Gnome 3 seems to make things worse because of the 3D effects (switching
between vim and Firefox seems enough to turn the fan on). I'm Ardour user and
almost in every recording session I get at lest one safety shutdown because of
the temperature. It's very frustrating!

I've never used Windows on that laptop, so I can't compare, but I always
thought the hardware was to blame.

Yesterday I was preparing a external disk and during Debian Squeeze
installation the laptop had to shutdown twice because of temperature, so now
I'm not sure it's just a hw issue. Looks like something is definitely wrong.

EDIT: well, surprisingly I never tried to google the problem (I know, I know),
and apparently there are lots of reports of that laptop model overheating with
no reason. Great :(

------
lampe
broken hardware and bad driver support is not a linux fault...

if you blame someone for something than blame the right people not the one
that are trying hard to give you something better for free!

I got a zenbook with a intel hd4000 and i get better battrylife and no
overheat than on windows...

------
martin-adams
I switched to using Ubuntu for all my web development work about a year ago. I
even ran Ubuntu on a £200 desktop with 8GB RAM until I upgraded to Win 8.

But all my work is done in a VM using Virtual Box. I switch between two
desktops and a laptop regularly and run multiple VMs. I don't waste time
reinstalling my base OS, I just import my VM image and get working.

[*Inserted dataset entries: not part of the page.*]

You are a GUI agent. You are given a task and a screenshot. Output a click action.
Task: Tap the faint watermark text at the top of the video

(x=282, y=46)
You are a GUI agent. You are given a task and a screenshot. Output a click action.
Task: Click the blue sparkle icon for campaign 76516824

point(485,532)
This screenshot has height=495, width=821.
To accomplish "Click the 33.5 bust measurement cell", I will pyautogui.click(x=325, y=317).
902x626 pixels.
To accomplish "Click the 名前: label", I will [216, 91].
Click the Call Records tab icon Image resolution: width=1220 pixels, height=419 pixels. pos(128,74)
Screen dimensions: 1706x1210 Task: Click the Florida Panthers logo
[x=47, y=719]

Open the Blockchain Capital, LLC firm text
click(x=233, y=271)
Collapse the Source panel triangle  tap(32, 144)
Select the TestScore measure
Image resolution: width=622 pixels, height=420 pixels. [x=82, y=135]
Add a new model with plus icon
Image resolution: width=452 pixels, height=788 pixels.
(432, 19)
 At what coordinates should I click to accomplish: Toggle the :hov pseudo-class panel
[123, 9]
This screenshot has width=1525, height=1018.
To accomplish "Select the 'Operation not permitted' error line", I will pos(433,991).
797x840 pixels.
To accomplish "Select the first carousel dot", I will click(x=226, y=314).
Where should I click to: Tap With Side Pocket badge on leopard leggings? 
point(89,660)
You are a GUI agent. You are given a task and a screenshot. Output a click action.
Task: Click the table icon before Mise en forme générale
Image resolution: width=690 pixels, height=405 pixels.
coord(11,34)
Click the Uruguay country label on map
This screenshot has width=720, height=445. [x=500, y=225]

My 2008 MacBook Pro is struggling a little, but not just with the VM and it's
limited to 4GB RAM. Having at least 8GB RAM makes it all work much, much
better. I get the joy of Linux, Windows and OSX with surprisingly very little
headache. And I use Git to synchronise all my work.

------
Nursie
"However, whenever I used to install Linux along with Windows, it'd always
mess up my Windows installation a few days later. Last time, fiddling with
Linux made me lose my Master File Table. I had all the files, but just didn't
know where they begun and ended."

I've been running linux on various devices for 16 years, and as a primary OS
for about 7 or 8. I have _never_ had this happen.

What does this guy do to his machines?

Laptop support can be a bit variable, but I've not really had problems there
other than the odd SD reader not being supported.

------
webreac
For my next computer, I would like to buy a linux laptop, because I do not
want to give my money to people who hurt me (Microsoft). Are there any laptop
where linux works well (every peripheral work perfectly and power management
is as good as windows) ? I am not a gamer, I do not tweak much my system (I do
not touch unless it is broken). The applications I use frequently are Chrome,
Eclipse, virtualbox, XMBC, LibreOffice and Wine (for photoshop and home made
old utilities). Any advice to not burn ?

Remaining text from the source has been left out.